> Lista de tarefas:
**A.** No texto sobre as reformas laborais, qual é o título do relatório da OIT referido?
**B.** Por favor, reescreva o texto sobre as reformas laborais, tudo desde “Tudo isto na” até “dos trabalhadores portugueses.”, trocando “escravo” por “servo”.

> Secção do documento:
A grande “estratégia de desenvolvimento” defendida pelo patronato bem representado pelo Fórum da Competitividade consiste, afinal, na “receita” de sempre dos grandes interesses financeiros, e que caracterizaram todo o fio condutor das chamadas “reformas laborais da Tróica”, de que Ferraz da Costa tantas saudades sente: diminuição dos salários, aumento dos tempos de trabalho, ameaça permanente sobre quem trabalha através da facilitação e embaratecimento quer da contratação precária, quer dos despedimentos, em particular dos despedimentos colectivos e por extinção do posto de trabalho.
Tudo isto na velha lógica do chicote sobre o escravo e no pressuposto (profundamente ideológico) de que só podem existir empresas estáveis e produtivas se elas tiverem trabalhadores instáveis e permanentemente ameaçados. Precisamente as “receitas” que o relatório da OIT – Organização Internacional do Trabalho, denominado “Trabalho Digno em Portugal – 2008-2018” (também muito pouco referido e menos ainda estudado entre nós), demonstra que em nada contribuíram para o proclamado objectivo do aumento da produtividade da economia nem para o da diminuição da segmentação (marcada diferença de remunerações e outras condições entre sectores de trabalhadores). Antes o que provocaram foi um agravamento drástico das condições de pobreza e de miséria dos trabalhadores portugueses.

> Material fornecido:

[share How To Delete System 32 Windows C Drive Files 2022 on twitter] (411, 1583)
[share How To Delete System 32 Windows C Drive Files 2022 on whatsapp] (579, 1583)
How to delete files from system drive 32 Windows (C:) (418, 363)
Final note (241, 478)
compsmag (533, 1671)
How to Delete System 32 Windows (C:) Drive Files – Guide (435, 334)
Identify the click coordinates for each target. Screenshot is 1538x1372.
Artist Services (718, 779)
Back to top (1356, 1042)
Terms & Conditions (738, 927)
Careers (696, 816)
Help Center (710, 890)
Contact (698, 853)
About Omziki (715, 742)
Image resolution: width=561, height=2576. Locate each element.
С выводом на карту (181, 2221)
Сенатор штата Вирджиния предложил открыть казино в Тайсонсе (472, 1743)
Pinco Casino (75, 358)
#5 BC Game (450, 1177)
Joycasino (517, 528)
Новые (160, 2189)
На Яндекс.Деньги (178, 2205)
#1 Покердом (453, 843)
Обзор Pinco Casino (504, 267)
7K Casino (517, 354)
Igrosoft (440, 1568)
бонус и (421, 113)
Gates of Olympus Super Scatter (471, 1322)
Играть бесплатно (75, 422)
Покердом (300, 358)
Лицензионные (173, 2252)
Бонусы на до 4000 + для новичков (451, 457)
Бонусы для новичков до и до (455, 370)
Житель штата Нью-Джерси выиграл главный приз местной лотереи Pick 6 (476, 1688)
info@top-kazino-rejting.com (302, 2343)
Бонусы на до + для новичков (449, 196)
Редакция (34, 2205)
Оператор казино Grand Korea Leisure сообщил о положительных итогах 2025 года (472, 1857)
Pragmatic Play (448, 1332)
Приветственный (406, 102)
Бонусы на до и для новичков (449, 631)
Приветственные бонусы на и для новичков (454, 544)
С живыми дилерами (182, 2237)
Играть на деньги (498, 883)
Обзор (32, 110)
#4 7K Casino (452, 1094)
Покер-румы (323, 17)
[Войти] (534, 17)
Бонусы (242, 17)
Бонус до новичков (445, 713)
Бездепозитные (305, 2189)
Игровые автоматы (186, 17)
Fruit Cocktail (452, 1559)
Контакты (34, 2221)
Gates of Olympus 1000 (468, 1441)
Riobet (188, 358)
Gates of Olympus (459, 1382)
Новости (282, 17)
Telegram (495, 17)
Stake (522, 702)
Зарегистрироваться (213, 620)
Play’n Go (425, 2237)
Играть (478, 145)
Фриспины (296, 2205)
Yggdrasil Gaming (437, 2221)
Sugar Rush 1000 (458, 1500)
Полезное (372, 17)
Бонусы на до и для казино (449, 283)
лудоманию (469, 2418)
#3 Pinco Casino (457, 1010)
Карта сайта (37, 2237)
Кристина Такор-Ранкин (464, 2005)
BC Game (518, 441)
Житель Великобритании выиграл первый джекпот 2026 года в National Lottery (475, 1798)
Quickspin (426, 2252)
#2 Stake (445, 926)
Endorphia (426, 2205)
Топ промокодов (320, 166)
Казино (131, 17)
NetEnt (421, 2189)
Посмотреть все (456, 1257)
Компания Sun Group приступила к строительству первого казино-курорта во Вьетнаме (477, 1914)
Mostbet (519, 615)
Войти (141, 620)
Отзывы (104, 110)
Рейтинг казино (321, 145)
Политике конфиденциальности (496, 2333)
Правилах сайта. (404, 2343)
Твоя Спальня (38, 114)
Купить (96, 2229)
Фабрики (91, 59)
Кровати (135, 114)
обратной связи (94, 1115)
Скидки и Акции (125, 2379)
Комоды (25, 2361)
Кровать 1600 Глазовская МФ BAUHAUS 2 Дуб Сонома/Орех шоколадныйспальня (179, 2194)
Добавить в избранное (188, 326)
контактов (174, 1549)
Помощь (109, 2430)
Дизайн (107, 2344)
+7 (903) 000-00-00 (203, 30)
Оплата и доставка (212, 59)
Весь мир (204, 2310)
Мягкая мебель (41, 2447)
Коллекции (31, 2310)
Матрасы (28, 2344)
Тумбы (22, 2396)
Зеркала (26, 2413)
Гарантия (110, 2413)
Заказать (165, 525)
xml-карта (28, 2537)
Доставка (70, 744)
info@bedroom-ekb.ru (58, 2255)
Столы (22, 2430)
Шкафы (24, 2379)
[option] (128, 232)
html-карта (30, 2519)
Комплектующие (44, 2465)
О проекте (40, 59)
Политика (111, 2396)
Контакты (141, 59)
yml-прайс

> Lista de soluções:
**A.** “Trabalho Digno em Portugal – 2008-2018”.

**B.**
Tudo isto na velha lógica do chicote sobre o servo e no pressuposto (profundamente ideológico) de que só podem existir empresas estáveis e produtivas se elas tiverem trabalhadores instáveis e permanentemente ameaçados. Precisamente as “receitas” que o relatório da OIT – Organização Internacional do Trabalho, denominado “Trabalho Digno em Portugal – 2008-2018” (também muito pouco referido e menos ainda estudado entre nós), demonstra que em nada contribuíram para o proclamado objectivo do aumento da produtividade da economia nem para o da diminuição da segmentação (marcada diferença de remunerações e outras condições entre sectores de trabalhadores). Antes o que provocaram foi um agravamento drástico das condições de pobreza e de miséria dos trabalhadores portugueses.